▶ **Document**
────
ZEN, JUSTICE AND THE MARTIAL ARTS
by Mink Zhen Shakya

So how did the Lion of Buddha on our Zen escutcheon go from rest to attack? Two reasons suggest themselves. Money is, of course, an obvious answer; a soldier who is at ease can enjoy quiet contemplation; but a soldier who rises to fight when he's not defending what's his, is, in one way or another, a mercenary. The other reason is not so obvious. It requires us to appreciate that it is the "soldier" who is resting. Let's look first at the damage the money problem creates.

If there were only a few Buddhist pirates our there and if these targeted only a specific and limited source of booty, we'd have amusement or embarrassment but not discomfort. The problem is that the pirates are increasing in number and the stricken targets, in falling, strike others.

When clever professionals obtain donations for their dubious causes, money that might routinely have gone to support someone's local Zen Center not only is diverted to these expensive promoters, but, in enriching them, provides for even more funding campaigns. Many small, independent Zen Centers, struggling to escape financial ruin, can attribute at least part of their distress to this appropriation of charitable dollars.
────
▶ **Required tasks**
1. Translate this sentence from the Zen and justice essay into Spanish: "Let's look first at the damage the money problem creates."
2. Carry on the essay about Zen, justice and the martial arts, starting after its final sentence.
The material after this text is separate from it.

▶ **Data provided**
────
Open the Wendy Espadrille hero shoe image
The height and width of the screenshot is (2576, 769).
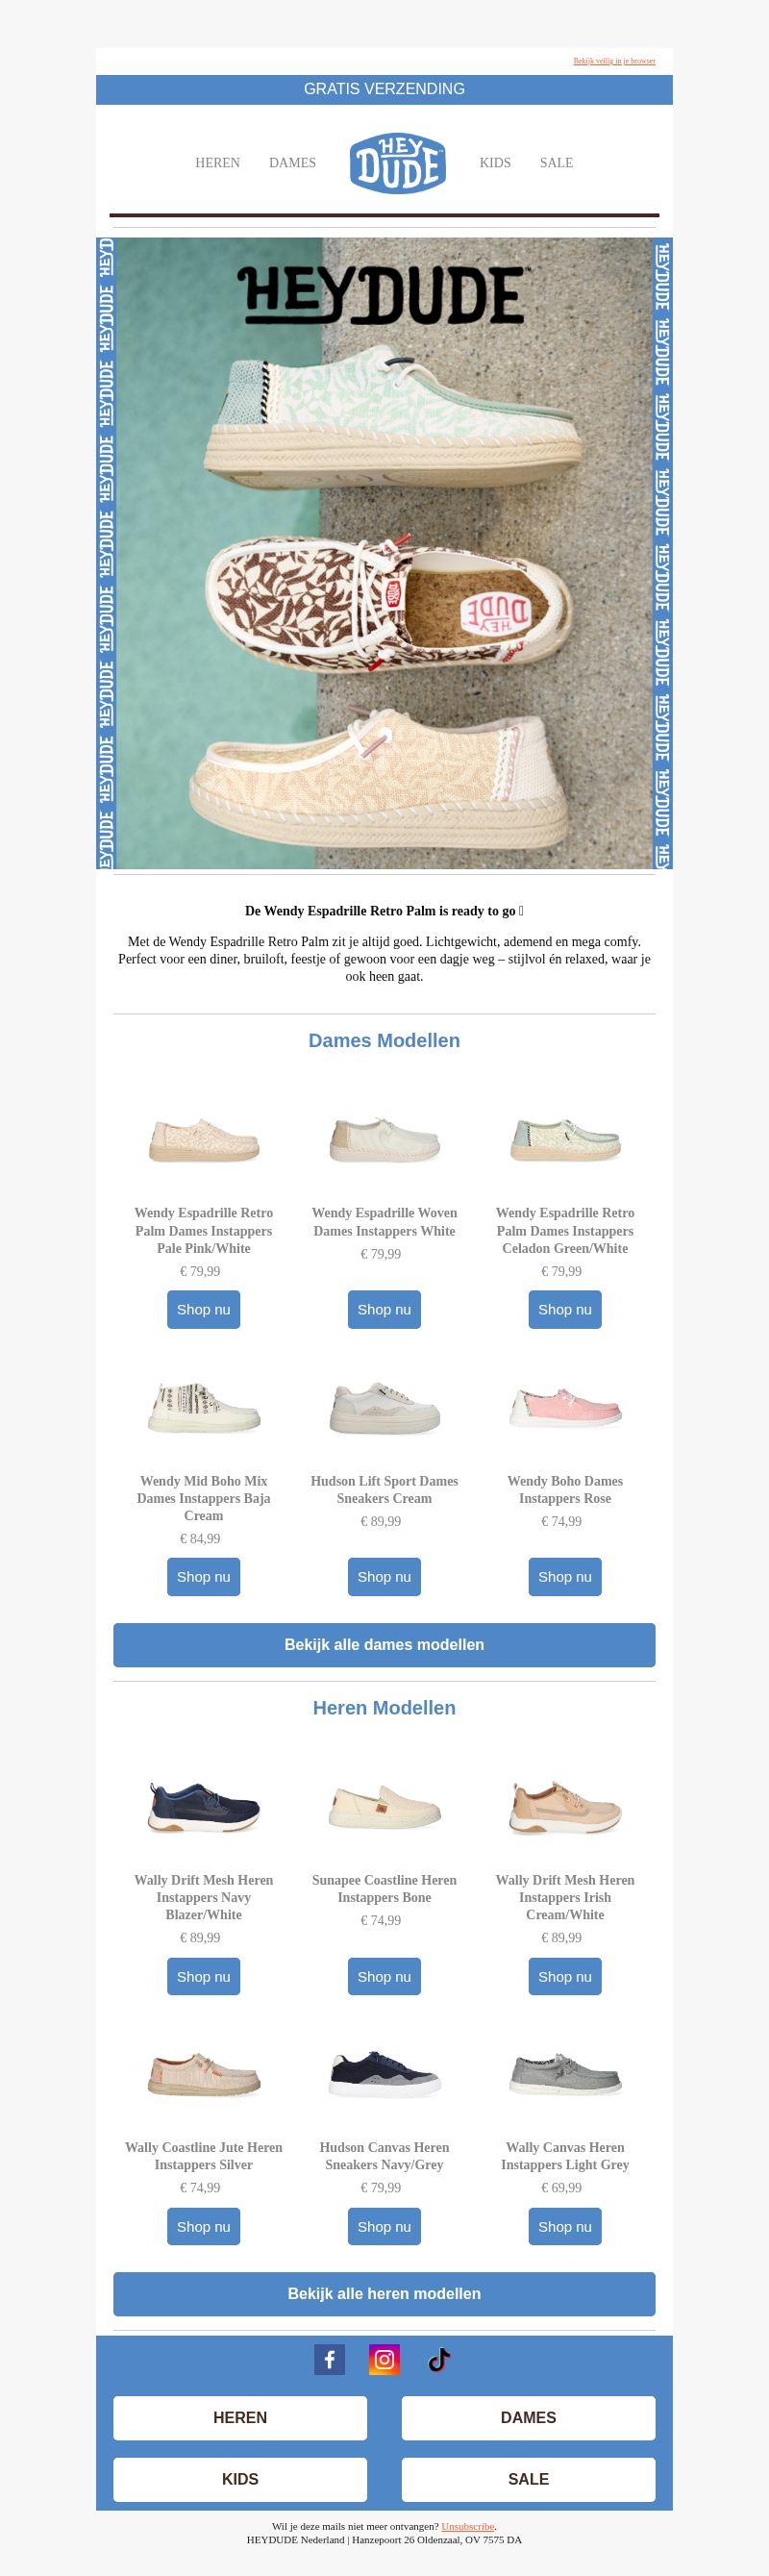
────
▶ **Outputs for the tasks**
1. Veamos primero el daño que causa el problema del dinero.

2.
It's an old story: a well financed and unscrupulous business opens across the street from an established competitor. It lowers its prices and spends much on decor and advertisement; and the competition, despite years of honorable service, is abandoned. Once the old supplier collapses, the newcomer's got the only venue in town. And if it's Buddhism that's being sought, what might anyone expect from an institution that resorts to such tactics? Not the Dharma, surely.

The "Free Tibet/Anti-gun" marriage presents us with an interesting case history of lost or impractical causes, both of which, however, bring considerable dowry to their union.

Years ago Tibet had allies in Senator Jesse Helms and the Fundamentalist Christian Right who were fiercely opposed to Communism. (The friend of my friend is possibly my friend but the enemy of my enemy is definitely my friend.) That Tibet hated China made Tibet a wonderful hot-button issue to American anti-Communists.

But then we established diplomatic relations with China and began to trade in Chinese goods... and we understood foreign policy in terms of the domestic mantra, "It's the economy, Stupid!" The Berlin Wall came down and with all the talk of Perestroika we suddenly heard no more about Tibet versus Communism.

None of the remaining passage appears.